Tutto questo conferma ciò che è stato
sempre evidente: la Brexit è una trappola tossica, un’equazione a risultato
unico. Nel profondo, corrisponde a una disperata domanda inconscia (”chi
vogliamo essere come nazione?”) cui sembra impossibile dare una risposta
univoca, oggi, in una democrazia matura e complessa. E apre la strada al
trionfo di messaggi falsi e semplicistici.

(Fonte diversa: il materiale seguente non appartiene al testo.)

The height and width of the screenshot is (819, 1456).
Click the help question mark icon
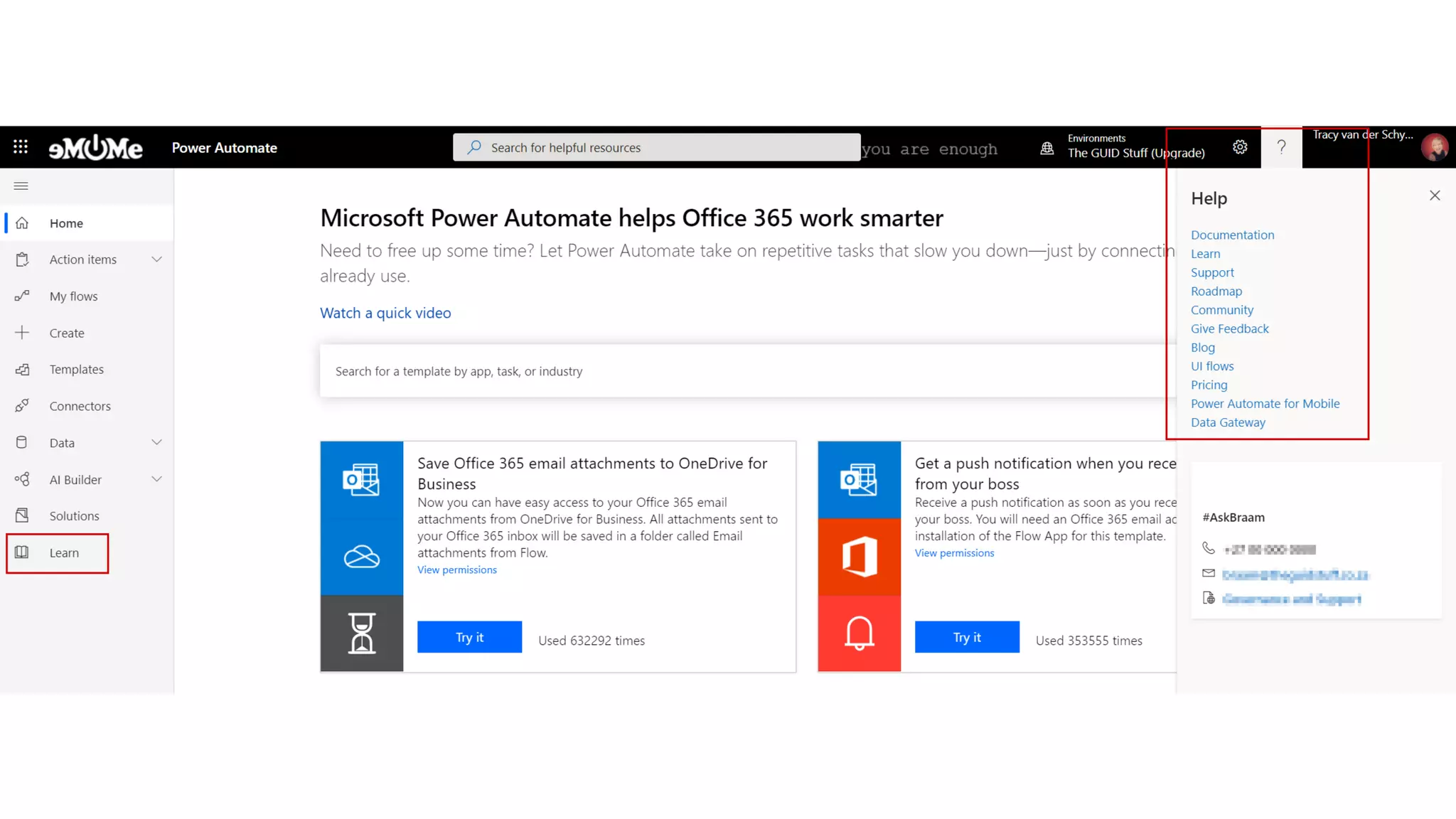(x=1281, y=147)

Di fatto, Boris Johnson non ha vinto oggi,
ha vinto la sua battaglia per controllare la società britannica già nel 2016,
quando al referendum si improvvisò cinicamente capopopolo del risentimento
delle province inglesi e gallesi e sdoganò l’uso esplicito della menzogna (la
disinformazione diffusa da fonti tory e dai tabloid alleati è stata una spina
nel fianco dei laburisti anche in queste elezioni). E i laburisti non hanno
perso oggi. Hanno perso nel 2016, quando Corbyn, europeista tiepido, fece una
campagna insufficiente per spiegare le ragioni dell’appartenenza europea.
Un
uomo ossuto e cocciuto
Molte cose sono andate male in queste
elezioni, ma una delle più controverse non ha riguardato la Brexit. Almeno
negli ambienti urbani e progressisti, le divisioni create dalla Brexit erano
state di impatto relativo: in quegli ambienti, in genere, si era tutti dalla
stessa parte. Ma la furiosa polemica sull’antisemitismo nel Labour ha colpito
più vicino, ha provocato rotture, incrinato amicizie, creato una nuova dolorosa
faglia di divisione.
Di fronte alle decine di denunce di casi di
antisemitismo tra militanti ed esponenti corbynisti, di fronte alla clamorosa
inchiesta della Equality and human rights commission, molti hanno ritenuto
che si trattasse di polemiche ingigantite in modo strumentale. Hanno additato
manovre dei tory o le solite presunte cospirazioni dei blairiani. Hanno
ricordato (giustamente) la lunga militanza antirazzista di Corbyn.
Altri invece hanno desiderato che il leader
mostrasse di prendere più a cuore le preoccupazioni della comunità ebraica.
Soprattutto, che mostrasse più leadership. Che in certe interviste dicesse con
chiarezza: è vero, c’è questo problema, è terribile, mi dispiace e farò di
tutto per eliminarlo. Ma di fronte alle domande, Corbyn ha risposto spesso nel
suo tipico modo – mezze risposte, reazioni stizzite.
I dubbi
sulle capacità di leader di Corbyn sono affiorati ciclicamente, in questi
anni, anche tra chi appoggiava in pieno il suo messaggio socialista. È
difficile dire con precisione quanti voti siano stati persi dal Labour a causa
della controversia sull’antisemitismo. Ma la polemica, forse, ha fiaccato molti
umori, contribuito alla sensazione che qualcosa fosse svanito. Più volte, nelle
ultime settimane, ci si è ritrovati a chiederci: dov’era finita la Corbynmania
del recente passato? Dov’erano finiti i comizi oceanici, dov’erano i video
virali di Momentum (l’associazione di militanti pro Corbyn) che ci
galvanizzavano alle scorse elezioni?
I bassi indici di popolarità con cui Corbyn
termina la sua parabola politica sono un epilogo amaro. Corbyn ha avuto
chiaroscuri, atteggiamenti penosamente ambigui sull’Europa. Rimane però fra i
politici occidentali più influenti di questi anni dieci. Ha ridato passione
alle sinistre di mezzo mondo, cambiato il clima culturale nel Regno Unito,
riacceso la lotta ad austerity e ineguaglianze sociali. Sarebbe un peccato se il
prossimo o la prossima leader laburista non ripartisse da qui – mentre Johnson e Cummings, da parte loro, non
perderanno tempo e apriranno gli anni
venti provando a ristrutturare la società britannica, trasformandola in un
nuovo far west ultraliberista. Brexit, in fondo, è sempre servita a questo.